Training for the Two Oceans Marathon?


For the past 44 years, runners have flocked to Cape Town for the annual Old Mutual Two Oceans Marathon, and with good reason. The event takes place in the magnificent city of Cape Town. It involves 56km of open road, taxing mountain climbs, and allows runners to see the two oceans that wash the peninsula’s shoreline.

So are you thinking of running the Two Oceans? Not just anyone can throw on their takkies and hit the road. You have to qualify and you have to enter to compete, before the deadline closes. Local and international competitors (11,000 runners will take part in this year’s ultra-marathon and 16,000 will take part in the half-marathon) get together to test the limits of their endurance on Easter Saturday, 19 April 2014.

Not an ultra-serious competitor? Fortunately the Two Oceans Marathon’s offshoots accommodate all kinds of runners and experience levels. With 10km and 22km trail runs along the slops of Devil’s Peak and through the forest above UCT, these routes offer a rewarding experience of steep ascents and descents through stunning terrain. There are fun runs (including the International Friendship Run) also happening at the UCT rugby fields and in the city centre for those who want to take part without wearing out their running shoes. These subsidiary runs take place on Good Friday, 18 April 2014.

Getting ready for the Two Oceans Marathon

RunnerEducate yourself about what to expect. There’s no such thing as too much preparation – and just as important as physical preparation is mental preparation. You can get a good idea of what you’re in for by reading others’ accounts of the race. Here’s a great guide of what ultra-marathon first-timers can expect.

Need a more visual picture? Check out some amazing photos of the event.

For physical prep you could check out the training programmes on the official site or look at training guides on Runner’s World and running blogs. There is a lot of good, practical advice out there for you to follow

Also, don’t forget to book your flights and accommodation early on to ensure you get spots and don’t have to pay higher fares than necessary.
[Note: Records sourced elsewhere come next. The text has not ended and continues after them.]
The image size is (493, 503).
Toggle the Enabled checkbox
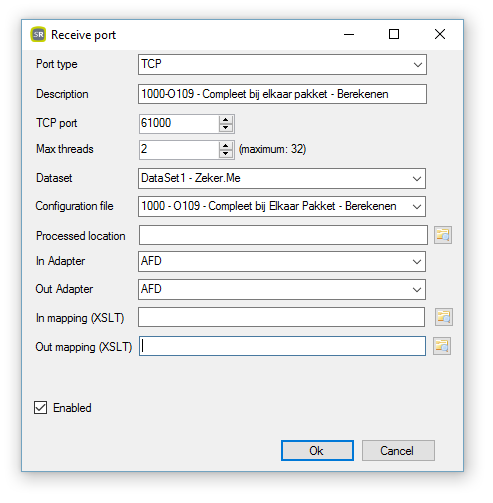point(40,407)
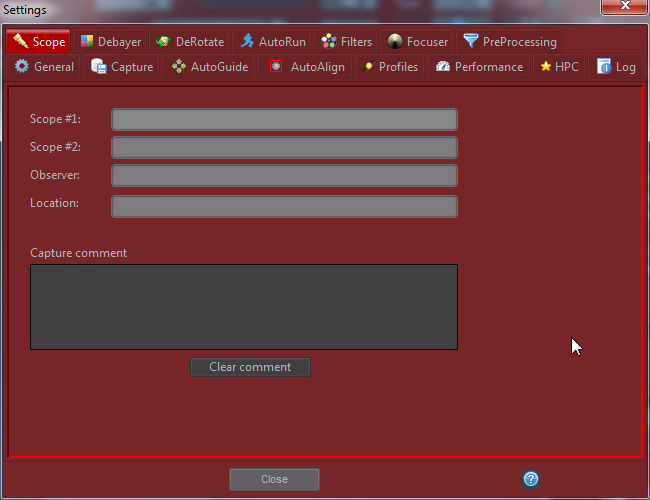Select the Filters tab
Viewport: 650px width, 500px height.
[x=346, y=42]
It would be such a pity to have to forfeit your race entry (and waste all your training and hard work) just because you left booking your plane seat or accommodation too late. Check out our website to see our Two Oceans accommodation special deals. Remember: early birds save big bucks!

Finally, make sure you’re properly kitted out. From shoes, heart-rate monitors to iPod holsters – the right kit can make all the difference.

Advice for the big day

Here’s how to choose the right running shoe and a really cool list of accessories and gadgets for runners ….Try to get in a good night of sleep before race day. This is easier said than done, with pre-race jitters and nerves, but a good dinner (yay carbs!) and a hot bath will help.

Get to the venue/start line early. Make sure you’re clued up on parking, road closures and all those other little niggly housekeeping details. Try to keep things as hassle-free just before you’re due to set off. Get there, warm up, and calm yourself.

It’s a good idea to make sure that you’re well hydrated and well fuelled before you head out. Running on empty is never a good idea! Stick with a low-fibre, low-fat meal or snack one hour before the start. If you can’t stomach anything solid try a protein smoothie instead.

Getting to the finish line


To prevent GI distress, you need to stay hydrated throughout the race. You’ll need to refuel carbs on the run to keep you energised and a good rule of thumb is to aim for 30-60g of carbs per hour for as long as you’re on the road. Even if you’re not hungry or tired, to prevent a sugar crash start fuelling 20 to 30 minutes into the run and keep refuelling at regular intervals at the refreshment stations.

Official medical advice is that runners should drink about 100 ml of fluid (one sachet) every 15 minutes. You might not need to drink at every station and should be aware that the dangers of over-hydration can be as severe as those of dehydration. Be sensible and modify fluid intake to suit weather conditions on the day and don’t experiment with new drinks on race day.

Lastly, pick your own pace. You might be tempted to try to keep up with others who are fitter and faster than you, but this could cause you to over-exert yourself. Find a pace that you’re comfortable with and stick to it. Slow and steady might not win the race, but it should see you through to the finish line!